Identification of a functional epitope in plasminogen activator inhibitor-1, not localized in the reactive center loop.

Plasminogen activator inhibitor-1 (PAI-1) is unique among the serpins because of its conformational flexibility. Previously, we have characterized monoclonal antibodies that neutralize PAI-1 activity by switching the active, inhibitory pathway into the non-inhibitory substrate pathway (10). Here, we report the identification of the epitopes for two of these antibodies, i.e. MA-55F4C12 and MA-33H1 and apply this information to explain their functional effects. Using a random PAI-1 epitope library (11), phages displaying specific PAI-1 fragments were isolated after selective screening for binding onto the respective antibodies. Competition experiments with PAI-1 demonstrated that selected phages react with the antigen-binding site of the antibodies.

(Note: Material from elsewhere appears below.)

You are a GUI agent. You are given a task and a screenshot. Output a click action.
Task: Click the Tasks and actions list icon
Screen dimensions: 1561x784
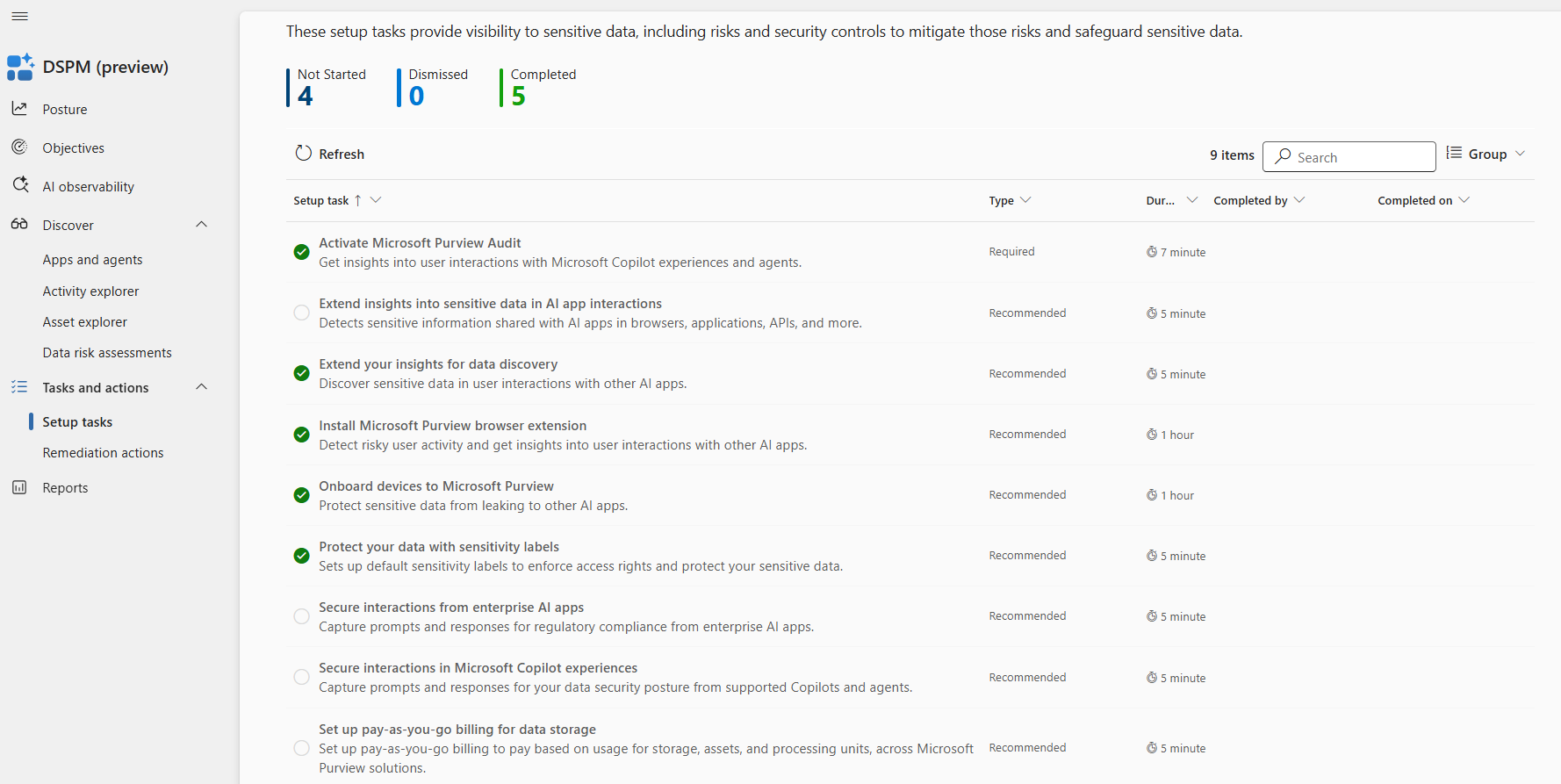tap(19, 387)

Comparison of the sequences of the different overlapping inserts, encoding the PAI-1 epitope, with the PAI-1 cDNA sequence revealed that both epitopes, even though not identical, are located between amino acids Glu128 and Ala156 in the PAI-1 molecule. Analysis within the three-dimensional structure of PAI-1 showed that these residues completely cover helix F, which is localized close to the major beta-sheet A. This localization provides a rational basis for explaining the mechanism of PAI-1 inactivation by both antibodies: upon binding of these antibodies to PAI-1, a stabilizing effect is induced on helix F resulting in a decrease of the kinetics of insertion of the reactive site loop into beta-sheet A during interaction with the target proteinase. This forms the molecular basis for the observed functional effects of these antibodies and fully explains why PAI-1, in the presence of these antibodies, has lost its inhibitory properties but remains succeptible to cleavage by its target proteinases. The identification and localization of these functionally important epitopes opens new perspectives for the development of pharmacological agents with PAI-1 modulating properties.